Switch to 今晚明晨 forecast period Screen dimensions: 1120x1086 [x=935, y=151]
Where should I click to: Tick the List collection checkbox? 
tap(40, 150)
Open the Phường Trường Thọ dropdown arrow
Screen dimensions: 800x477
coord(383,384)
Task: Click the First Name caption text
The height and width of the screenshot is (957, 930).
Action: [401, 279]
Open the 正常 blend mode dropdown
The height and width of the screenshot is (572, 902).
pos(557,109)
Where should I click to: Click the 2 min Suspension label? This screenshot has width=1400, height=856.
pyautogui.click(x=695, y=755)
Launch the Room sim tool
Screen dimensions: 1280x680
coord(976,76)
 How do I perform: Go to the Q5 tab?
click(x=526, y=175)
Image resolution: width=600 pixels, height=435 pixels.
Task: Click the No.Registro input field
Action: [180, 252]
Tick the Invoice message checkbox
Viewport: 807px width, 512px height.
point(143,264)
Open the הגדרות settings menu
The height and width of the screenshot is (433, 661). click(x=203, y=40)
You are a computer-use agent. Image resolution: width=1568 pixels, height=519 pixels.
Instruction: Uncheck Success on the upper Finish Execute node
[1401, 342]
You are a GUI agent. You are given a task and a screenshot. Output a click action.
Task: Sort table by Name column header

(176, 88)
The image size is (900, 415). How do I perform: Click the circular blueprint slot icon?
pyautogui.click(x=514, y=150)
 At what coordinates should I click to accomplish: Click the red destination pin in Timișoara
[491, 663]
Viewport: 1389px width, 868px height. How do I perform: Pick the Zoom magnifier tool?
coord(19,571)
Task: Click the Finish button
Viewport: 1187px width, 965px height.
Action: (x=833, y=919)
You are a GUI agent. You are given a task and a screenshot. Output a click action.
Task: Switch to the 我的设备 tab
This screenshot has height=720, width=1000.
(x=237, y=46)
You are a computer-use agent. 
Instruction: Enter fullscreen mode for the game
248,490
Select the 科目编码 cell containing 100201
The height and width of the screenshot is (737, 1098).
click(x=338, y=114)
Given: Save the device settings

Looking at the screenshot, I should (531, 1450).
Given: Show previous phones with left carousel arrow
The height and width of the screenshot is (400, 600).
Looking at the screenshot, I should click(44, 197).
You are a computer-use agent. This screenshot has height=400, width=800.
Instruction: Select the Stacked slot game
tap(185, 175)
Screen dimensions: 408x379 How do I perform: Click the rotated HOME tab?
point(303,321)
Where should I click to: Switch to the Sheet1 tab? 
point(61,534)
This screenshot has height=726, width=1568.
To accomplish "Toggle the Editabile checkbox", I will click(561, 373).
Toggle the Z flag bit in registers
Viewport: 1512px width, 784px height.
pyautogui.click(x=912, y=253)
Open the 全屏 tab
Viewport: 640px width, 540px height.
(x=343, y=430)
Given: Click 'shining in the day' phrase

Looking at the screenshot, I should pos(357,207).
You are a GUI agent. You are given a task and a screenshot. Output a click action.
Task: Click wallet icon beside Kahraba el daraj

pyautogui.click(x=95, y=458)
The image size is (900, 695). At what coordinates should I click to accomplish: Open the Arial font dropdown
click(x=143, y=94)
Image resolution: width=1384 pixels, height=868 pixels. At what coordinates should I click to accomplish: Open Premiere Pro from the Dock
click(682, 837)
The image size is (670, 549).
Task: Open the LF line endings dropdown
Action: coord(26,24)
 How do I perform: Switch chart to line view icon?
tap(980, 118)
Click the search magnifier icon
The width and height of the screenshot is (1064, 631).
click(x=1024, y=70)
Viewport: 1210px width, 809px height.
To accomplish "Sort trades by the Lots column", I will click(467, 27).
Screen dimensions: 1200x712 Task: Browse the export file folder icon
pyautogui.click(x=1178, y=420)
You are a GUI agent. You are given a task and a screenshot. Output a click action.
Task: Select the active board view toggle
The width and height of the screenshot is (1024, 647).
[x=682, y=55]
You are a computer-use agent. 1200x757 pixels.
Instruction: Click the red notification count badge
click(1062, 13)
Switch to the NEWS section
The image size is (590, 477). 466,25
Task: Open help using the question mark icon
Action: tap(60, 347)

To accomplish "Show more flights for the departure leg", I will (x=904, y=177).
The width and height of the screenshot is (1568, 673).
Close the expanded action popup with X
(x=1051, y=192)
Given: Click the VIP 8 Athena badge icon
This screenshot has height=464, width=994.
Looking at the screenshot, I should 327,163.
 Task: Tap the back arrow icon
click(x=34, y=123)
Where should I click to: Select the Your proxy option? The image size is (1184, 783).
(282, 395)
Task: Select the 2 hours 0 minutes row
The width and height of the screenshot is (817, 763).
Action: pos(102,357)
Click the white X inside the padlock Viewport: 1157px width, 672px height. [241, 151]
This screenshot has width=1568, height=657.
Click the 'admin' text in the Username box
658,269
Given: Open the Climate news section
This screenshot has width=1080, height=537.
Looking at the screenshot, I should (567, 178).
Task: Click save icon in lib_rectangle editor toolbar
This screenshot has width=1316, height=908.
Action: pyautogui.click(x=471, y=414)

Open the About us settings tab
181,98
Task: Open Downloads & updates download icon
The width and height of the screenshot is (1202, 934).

■ ■ ■ ■

> _ASSIGNED TASK_
The lines to copy are those above that contain the string "Show".

> _EXPECTED ANSWER_
Given: Show previous phones with left carousel arrow
To accomplish "Show more flights for the departure leg", I will (x=904, y=177).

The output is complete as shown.